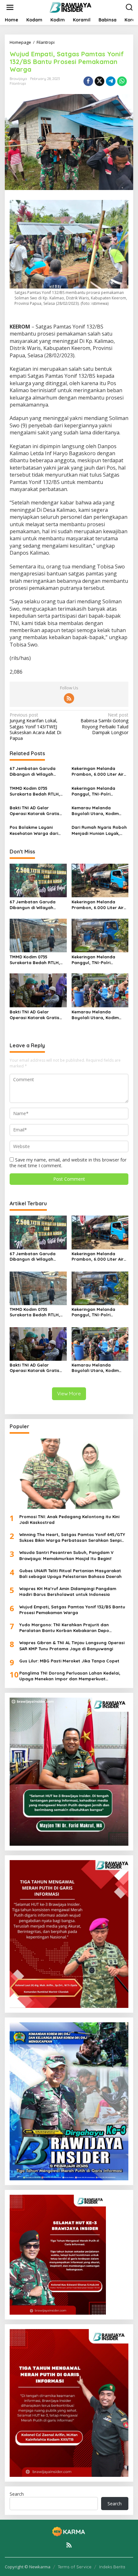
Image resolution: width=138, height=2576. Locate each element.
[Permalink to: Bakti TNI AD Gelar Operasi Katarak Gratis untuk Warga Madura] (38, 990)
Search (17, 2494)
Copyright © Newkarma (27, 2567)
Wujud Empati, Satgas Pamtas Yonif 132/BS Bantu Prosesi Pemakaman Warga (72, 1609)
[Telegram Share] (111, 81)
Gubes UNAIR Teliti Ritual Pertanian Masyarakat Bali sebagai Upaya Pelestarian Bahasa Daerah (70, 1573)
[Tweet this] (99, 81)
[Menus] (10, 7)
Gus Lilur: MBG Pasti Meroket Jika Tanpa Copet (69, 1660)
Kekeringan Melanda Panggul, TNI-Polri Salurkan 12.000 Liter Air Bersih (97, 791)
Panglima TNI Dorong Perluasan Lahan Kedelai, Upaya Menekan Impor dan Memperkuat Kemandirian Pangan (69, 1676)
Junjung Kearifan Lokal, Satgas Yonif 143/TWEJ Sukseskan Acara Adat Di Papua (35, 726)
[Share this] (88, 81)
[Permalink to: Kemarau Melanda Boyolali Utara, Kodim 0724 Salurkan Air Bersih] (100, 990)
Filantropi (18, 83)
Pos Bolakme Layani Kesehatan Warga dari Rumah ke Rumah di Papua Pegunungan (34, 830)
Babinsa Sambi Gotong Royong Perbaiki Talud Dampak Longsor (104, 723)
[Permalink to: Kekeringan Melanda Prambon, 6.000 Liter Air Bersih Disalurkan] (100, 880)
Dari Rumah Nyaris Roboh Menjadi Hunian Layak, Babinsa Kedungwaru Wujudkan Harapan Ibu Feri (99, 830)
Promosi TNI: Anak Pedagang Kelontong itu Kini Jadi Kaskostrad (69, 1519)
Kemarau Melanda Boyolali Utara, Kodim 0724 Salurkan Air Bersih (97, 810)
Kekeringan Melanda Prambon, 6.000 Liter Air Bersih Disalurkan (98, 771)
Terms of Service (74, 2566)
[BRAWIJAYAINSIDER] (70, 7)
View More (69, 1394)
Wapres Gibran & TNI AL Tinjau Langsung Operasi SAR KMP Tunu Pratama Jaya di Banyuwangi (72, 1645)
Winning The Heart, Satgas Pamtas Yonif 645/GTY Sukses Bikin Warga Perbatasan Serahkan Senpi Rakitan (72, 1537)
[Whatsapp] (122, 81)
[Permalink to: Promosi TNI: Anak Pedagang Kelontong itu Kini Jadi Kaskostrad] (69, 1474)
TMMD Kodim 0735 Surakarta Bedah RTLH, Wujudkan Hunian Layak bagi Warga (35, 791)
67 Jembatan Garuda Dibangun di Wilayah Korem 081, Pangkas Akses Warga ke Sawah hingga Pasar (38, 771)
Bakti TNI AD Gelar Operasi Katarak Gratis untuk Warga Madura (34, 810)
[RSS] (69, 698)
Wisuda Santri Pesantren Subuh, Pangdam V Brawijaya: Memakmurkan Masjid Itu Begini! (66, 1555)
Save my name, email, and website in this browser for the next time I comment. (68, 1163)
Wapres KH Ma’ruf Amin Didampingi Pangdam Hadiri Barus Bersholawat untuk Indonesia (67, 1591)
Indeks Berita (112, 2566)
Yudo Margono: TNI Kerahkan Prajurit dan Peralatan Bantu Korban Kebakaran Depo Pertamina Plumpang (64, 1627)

------------------------------------------------

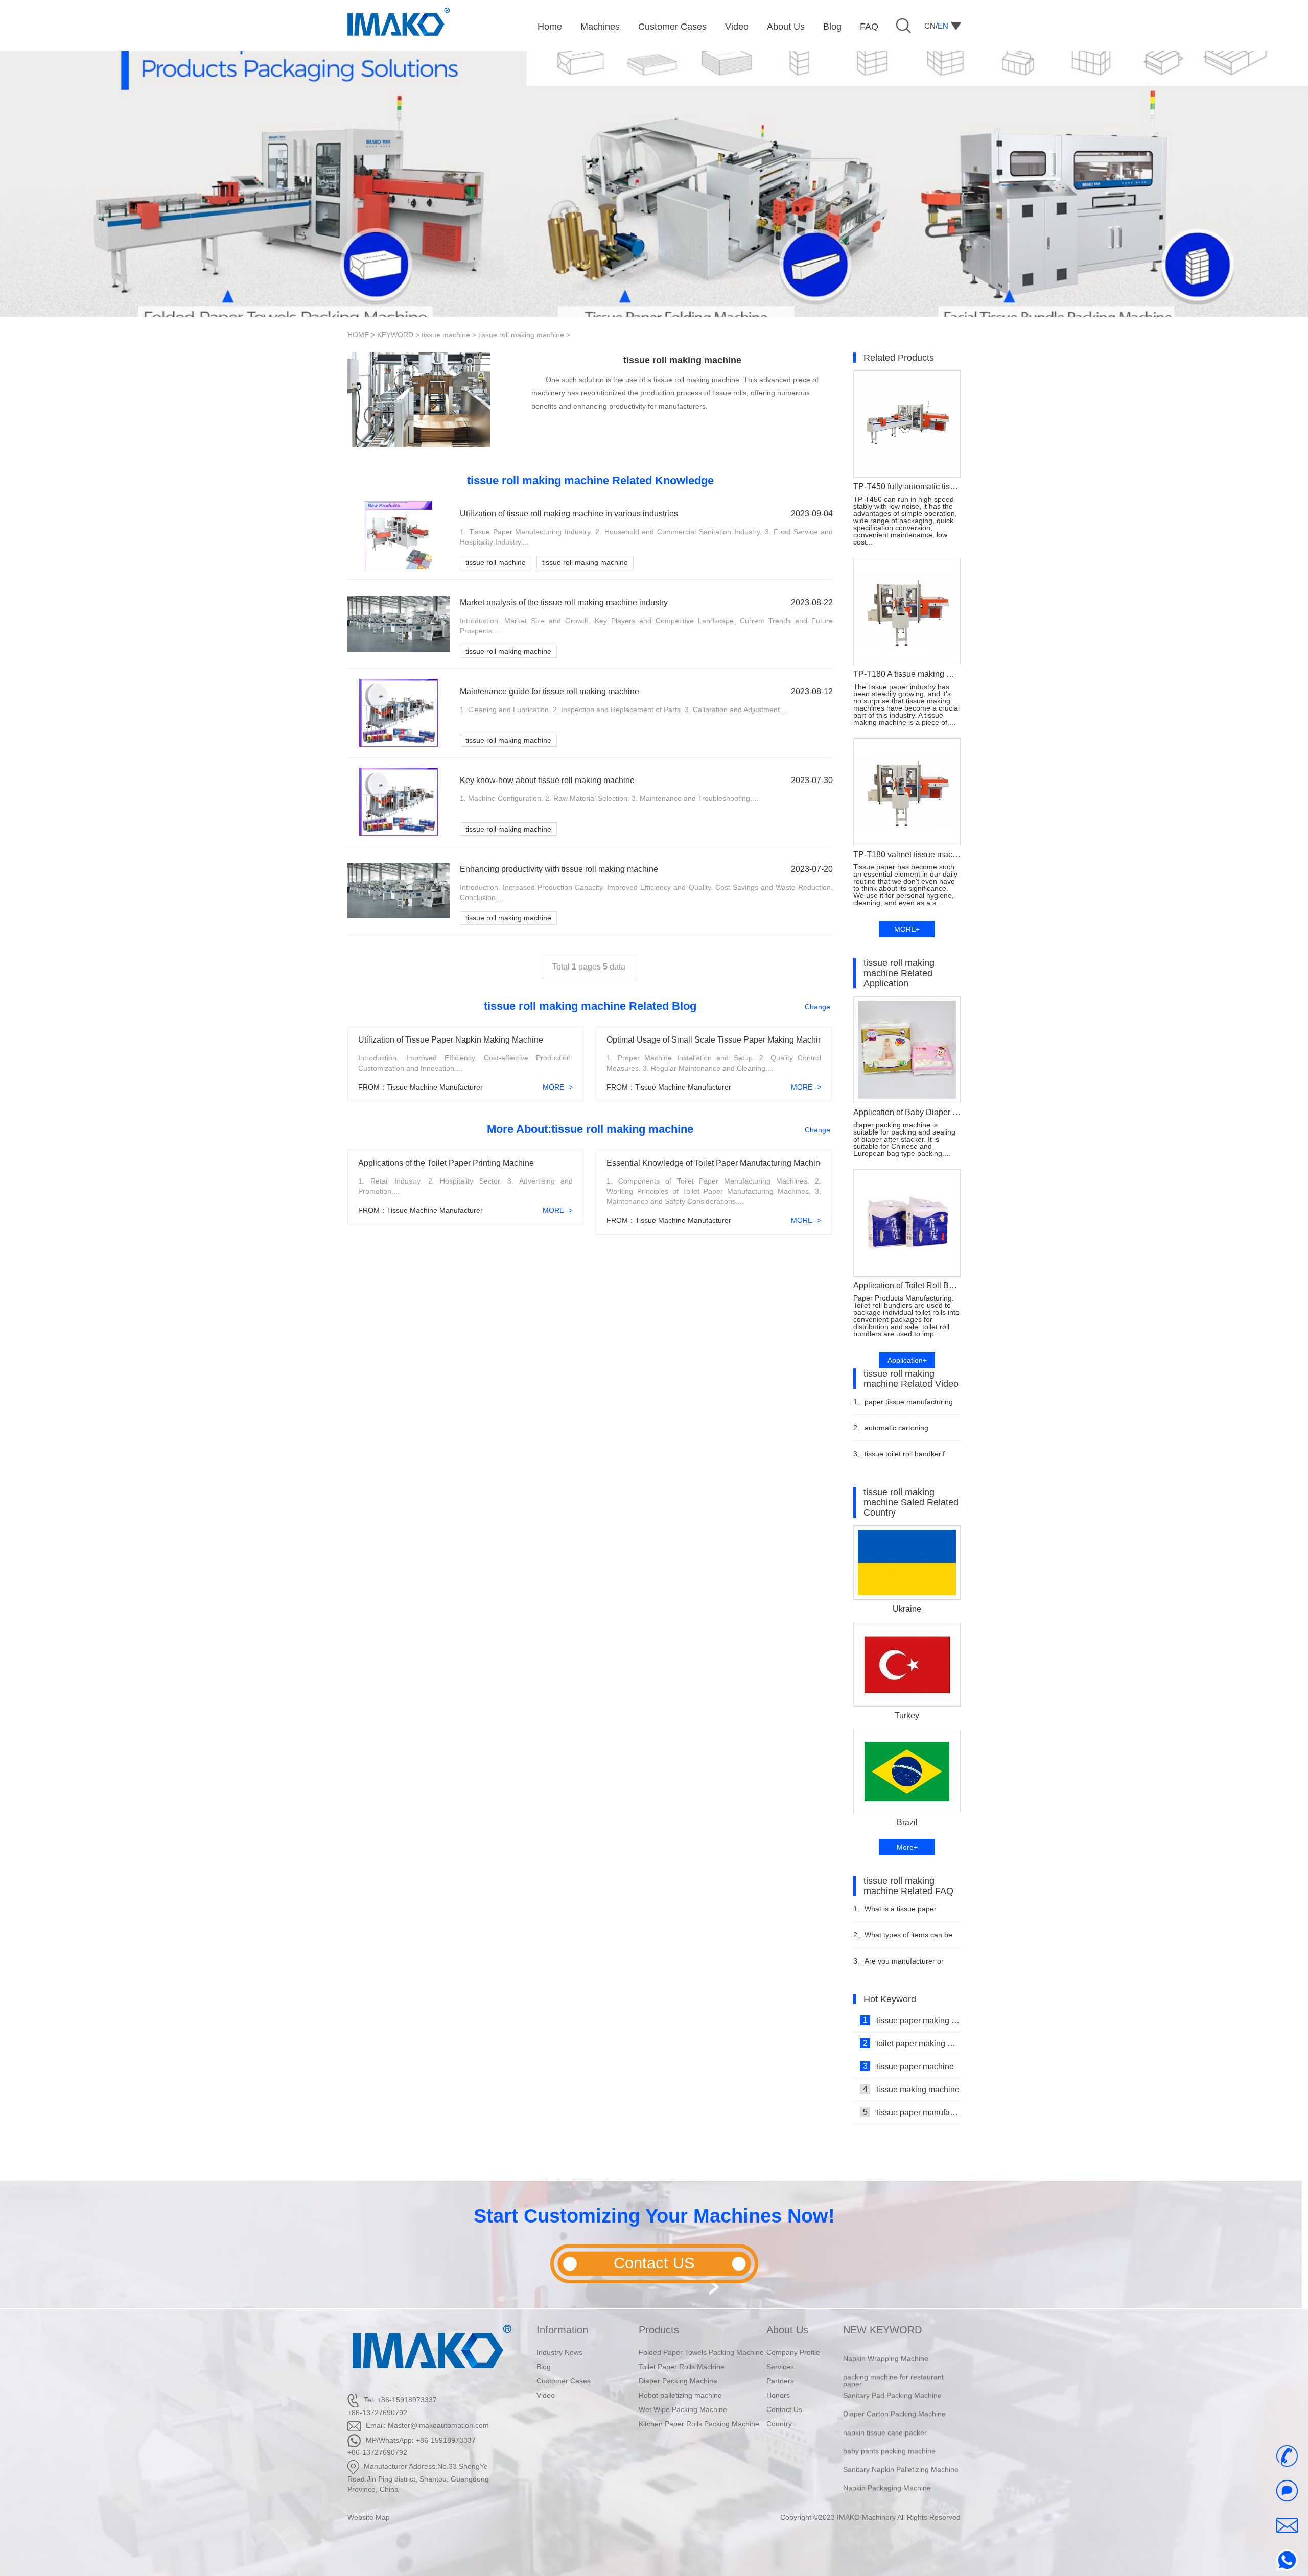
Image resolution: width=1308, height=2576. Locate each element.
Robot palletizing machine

------------------------------------------------

When you reach the line with "Madura (34, 810)" in the records above, start writing out lines exactly, and stop once the line with "Yudo Margono: TNI" has been written; include nothing else.

WRITTEN SOLUTION ->
Bakti TNI AD Gelar Operasi Katarak Gratis untuk Warga Madura (34, 810)
[RSS] (69, 698)
Wisuda Santri Pesantren Subuh, Pangdam V Brawijaya: Memakmurkan Masjid Itu Begini! (66, 1555)
Save my name, email, and website in this browser for the next time I comment. (68, 1163)
Wapres KH Ma’ruf Amin Didampingi Pangdam Hadiri Barus Bersholawat untuk Indonesia (67, 1591)
Indeks Berita (112, 2566)
Yudo Margono: TNI Kerahkan Prajurit dan Peralatan Bantu Korban Kebakaran Depo Pertamina Plumpang (64, 1627)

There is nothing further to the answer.